Solid Rocket Propellants

We just learned that Rocket Propellant is the fuel that pushes a rocket along, and they can be solid, liquid or gas.

Solid Rocket Propellants are made up of a few different types of chemicals all mixed together.
Some parts of the mixture are to make a big explosion that will push the rocket along.
Other parts are soft and sticky almost like dough that help hold all the explosive stuff together.
Different chemicals will make bigger explosions or burn longer or hotter, so the rocket scientists have to pick the right kind of propellant for the right job.

Solid propellants are easier to store than liquid or gas, because they don't leak out much.
Also some liquid or gas propellants can eat away at the rocket tanks or rubber seals holding it in.

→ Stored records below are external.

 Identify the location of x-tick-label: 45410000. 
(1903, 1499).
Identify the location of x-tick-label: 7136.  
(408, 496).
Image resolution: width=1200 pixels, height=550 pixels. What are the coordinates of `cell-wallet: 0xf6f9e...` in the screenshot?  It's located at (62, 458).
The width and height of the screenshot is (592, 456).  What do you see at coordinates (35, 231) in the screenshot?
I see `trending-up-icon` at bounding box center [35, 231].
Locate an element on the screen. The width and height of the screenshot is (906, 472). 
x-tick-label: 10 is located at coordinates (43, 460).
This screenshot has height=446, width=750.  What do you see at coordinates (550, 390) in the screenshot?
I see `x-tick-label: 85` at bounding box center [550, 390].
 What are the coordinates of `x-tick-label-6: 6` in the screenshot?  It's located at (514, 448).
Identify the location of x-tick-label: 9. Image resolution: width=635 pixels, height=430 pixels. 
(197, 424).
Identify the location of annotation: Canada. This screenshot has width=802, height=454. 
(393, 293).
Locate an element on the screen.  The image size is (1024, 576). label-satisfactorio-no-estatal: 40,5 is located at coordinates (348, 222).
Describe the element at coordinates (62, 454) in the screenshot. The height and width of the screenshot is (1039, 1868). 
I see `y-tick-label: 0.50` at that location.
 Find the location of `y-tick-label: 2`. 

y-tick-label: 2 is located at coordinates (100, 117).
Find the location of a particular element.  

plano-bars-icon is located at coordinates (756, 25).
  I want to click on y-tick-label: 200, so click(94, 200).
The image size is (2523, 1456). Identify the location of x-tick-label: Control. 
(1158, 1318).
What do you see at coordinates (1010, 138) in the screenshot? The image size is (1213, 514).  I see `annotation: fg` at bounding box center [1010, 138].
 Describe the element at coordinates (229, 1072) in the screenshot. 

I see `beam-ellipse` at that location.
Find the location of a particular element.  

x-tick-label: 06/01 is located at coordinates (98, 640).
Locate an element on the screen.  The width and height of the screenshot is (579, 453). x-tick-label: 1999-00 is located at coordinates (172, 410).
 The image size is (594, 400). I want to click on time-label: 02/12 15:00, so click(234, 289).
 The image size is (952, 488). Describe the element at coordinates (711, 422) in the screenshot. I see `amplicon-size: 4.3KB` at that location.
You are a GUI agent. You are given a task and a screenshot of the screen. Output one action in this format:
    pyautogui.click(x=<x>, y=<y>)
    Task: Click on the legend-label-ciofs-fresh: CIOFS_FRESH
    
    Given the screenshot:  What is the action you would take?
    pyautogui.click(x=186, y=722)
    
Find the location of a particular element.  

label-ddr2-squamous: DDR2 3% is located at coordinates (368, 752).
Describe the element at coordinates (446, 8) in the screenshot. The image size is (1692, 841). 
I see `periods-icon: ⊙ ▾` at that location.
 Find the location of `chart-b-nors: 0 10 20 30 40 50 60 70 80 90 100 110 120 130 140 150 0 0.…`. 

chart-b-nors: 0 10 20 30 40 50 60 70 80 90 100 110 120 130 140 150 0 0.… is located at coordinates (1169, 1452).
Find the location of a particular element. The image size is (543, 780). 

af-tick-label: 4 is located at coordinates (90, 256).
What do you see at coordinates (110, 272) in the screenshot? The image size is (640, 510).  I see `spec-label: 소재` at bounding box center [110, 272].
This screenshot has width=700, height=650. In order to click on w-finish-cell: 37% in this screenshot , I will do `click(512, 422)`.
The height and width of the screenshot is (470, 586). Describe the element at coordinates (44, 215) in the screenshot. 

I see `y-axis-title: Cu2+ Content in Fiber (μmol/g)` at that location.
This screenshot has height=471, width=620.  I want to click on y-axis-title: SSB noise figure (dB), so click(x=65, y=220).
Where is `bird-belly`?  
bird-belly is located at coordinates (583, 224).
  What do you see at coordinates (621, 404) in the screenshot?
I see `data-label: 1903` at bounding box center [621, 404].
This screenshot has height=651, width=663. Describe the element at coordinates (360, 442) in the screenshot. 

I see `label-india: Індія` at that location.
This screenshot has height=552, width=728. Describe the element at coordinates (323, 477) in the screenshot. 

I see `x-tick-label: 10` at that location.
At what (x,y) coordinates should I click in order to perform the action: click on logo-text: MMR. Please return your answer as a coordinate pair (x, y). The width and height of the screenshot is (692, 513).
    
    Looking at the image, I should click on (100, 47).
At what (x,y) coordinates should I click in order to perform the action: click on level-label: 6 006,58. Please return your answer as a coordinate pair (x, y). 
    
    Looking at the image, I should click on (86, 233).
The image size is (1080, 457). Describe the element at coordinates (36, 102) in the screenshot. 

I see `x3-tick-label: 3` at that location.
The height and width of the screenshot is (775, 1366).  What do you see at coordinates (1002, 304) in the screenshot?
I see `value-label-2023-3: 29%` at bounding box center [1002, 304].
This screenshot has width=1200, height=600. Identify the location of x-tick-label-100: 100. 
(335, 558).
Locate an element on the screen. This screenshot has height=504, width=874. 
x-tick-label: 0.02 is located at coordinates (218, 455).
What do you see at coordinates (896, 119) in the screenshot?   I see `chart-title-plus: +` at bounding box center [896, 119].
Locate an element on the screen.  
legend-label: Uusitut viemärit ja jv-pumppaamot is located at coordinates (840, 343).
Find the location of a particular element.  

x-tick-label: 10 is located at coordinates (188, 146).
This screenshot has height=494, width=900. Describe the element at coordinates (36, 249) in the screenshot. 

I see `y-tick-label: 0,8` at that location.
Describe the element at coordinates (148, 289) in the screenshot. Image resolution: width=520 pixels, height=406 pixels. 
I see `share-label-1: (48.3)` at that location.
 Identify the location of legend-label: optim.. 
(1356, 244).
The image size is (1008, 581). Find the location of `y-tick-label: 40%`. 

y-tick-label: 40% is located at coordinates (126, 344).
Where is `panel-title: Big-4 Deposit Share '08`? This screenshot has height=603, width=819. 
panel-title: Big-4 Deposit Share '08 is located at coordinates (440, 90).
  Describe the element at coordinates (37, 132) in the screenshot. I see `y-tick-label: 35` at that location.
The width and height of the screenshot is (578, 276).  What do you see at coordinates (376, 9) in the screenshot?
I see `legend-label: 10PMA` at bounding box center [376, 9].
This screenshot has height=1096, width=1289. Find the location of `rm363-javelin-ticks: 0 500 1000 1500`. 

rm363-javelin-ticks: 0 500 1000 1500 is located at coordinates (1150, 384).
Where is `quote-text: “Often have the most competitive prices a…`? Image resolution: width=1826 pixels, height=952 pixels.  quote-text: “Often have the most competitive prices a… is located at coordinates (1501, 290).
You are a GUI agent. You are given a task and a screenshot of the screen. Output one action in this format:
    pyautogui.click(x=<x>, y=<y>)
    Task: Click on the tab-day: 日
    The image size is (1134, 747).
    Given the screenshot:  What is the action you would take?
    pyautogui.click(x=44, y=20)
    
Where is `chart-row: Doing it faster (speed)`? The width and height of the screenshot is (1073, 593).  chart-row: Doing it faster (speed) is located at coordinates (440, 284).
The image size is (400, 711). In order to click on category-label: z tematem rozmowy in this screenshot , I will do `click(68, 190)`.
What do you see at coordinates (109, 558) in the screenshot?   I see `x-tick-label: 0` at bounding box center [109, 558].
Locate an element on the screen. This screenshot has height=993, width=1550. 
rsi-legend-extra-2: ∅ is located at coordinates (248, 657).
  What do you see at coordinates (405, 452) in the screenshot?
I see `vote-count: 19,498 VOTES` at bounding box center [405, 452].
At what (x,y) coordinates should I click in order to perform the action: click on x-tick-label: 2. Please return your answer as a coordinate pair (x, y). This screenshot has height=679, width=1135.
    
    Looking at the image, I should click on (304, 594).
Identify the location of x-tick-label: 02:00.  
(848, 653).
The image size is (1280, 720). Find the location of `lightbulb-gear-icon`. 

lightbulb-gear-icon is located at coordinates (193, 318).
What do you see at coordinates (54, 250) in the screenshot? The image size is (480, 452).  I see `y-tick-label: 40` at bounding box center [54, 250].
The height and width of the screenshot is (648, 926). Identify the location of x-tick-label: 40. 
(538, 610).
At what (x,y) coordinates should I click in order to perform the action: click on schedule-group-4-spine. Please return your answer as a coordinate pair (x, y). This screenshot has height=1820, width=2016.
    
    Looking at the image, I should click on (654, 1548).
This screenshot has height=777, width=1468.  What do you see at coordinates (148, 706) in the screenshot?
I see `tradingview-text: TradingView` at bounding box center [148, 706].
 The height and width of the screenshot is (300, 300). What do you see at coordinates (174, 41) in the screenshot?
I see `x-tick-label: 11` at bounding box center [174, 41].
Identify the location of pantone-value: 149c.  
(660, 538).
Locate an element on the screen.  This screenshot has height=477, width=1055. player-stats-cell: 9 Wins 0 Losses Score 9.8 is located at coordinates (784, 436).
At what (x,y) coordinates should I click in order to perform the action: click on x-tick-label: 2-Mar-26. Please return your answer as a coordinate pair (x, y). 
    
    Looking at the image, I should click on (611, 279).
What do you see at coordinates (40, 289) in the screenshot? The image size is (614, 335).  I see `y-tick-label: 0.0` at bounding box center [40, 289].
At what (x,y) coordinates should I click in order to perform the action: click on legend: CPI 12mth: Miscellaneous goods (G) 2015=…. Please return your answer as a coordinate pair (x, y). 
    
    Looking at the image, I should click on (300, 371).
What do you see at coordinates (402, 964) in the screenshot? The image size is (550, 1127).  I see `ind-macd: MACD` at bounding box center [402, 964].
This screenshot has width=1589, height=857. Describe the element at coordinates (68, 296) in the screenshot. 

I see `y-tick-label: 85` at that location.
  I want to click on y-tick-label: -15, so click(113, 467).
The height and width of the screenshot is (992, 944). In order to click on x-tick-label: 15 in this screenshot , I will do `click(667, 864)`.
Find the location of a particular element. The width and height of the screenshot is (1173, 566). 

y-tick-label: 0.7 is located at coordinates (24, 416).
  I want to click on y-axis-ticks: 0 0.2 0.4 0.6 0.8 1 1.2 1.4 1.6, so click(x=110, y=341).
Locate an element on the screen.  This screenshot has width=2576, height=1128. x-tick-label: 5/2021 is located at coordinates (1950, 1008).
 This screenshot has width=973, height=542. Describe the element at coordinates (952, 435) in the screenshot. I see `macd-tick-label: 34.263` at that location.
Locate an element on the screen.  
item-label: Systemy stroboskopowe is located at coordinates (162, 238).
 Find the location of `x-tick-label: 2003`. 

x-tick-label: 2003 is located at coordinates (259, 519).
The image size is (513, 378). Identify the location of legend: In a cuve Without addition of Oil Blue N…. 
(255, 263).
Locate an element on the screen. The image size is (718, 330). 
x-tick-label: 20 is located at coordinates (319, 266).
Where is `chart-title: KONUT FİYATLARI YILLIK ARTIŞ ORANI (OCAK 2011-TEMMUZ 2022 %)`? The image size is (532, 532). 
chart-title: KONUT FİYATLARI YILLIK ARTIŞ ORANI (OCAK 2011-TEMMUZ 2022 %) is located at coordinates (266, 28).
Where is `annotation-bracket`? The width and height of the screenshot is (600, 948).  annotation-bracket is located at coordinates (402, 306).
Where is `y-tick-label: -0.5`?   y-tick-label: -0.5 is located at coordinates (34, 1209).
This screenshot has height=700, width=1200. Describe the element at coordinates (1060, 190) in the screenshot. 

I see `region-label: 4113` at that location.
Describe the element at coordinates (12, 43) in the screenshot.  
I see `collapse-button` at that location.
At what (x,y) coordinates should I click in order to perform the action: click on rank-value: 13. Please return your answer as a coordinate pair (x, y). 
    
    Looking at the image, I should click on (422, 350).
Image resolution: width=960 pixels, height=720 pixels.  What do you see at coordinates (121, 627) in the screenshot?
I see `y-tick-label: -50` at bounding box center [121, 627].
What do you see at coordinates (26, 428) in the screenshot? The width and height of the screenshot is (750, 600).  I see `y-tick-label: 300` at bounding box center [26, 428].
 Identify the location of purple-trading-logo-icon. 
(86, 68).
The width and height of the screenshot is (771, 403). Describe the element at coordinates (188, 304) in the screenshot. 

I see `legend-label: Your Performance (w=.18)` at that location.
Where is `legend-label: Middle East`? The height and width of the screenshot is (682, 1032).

Solid propellants are heavier than liquid or gas, and a rocket with the same amount of liquid or gas would get more power and weigh less.
Sometimes the solid propellants can even get cracks or bubbles in the mix.
If you think about it like a big ball of playdough, any of the parts that aren't smooth, or any folds in the middle that have air pockets would cause problems.

The NASA space shuttle used two rockets with solid propellant, called the "Space Shuttle Solid Rocket Boosters (SRBs)"
At the time they were the most powerful solid rocket motors ever flown, and the two of them together weighed 2.6 million pounds.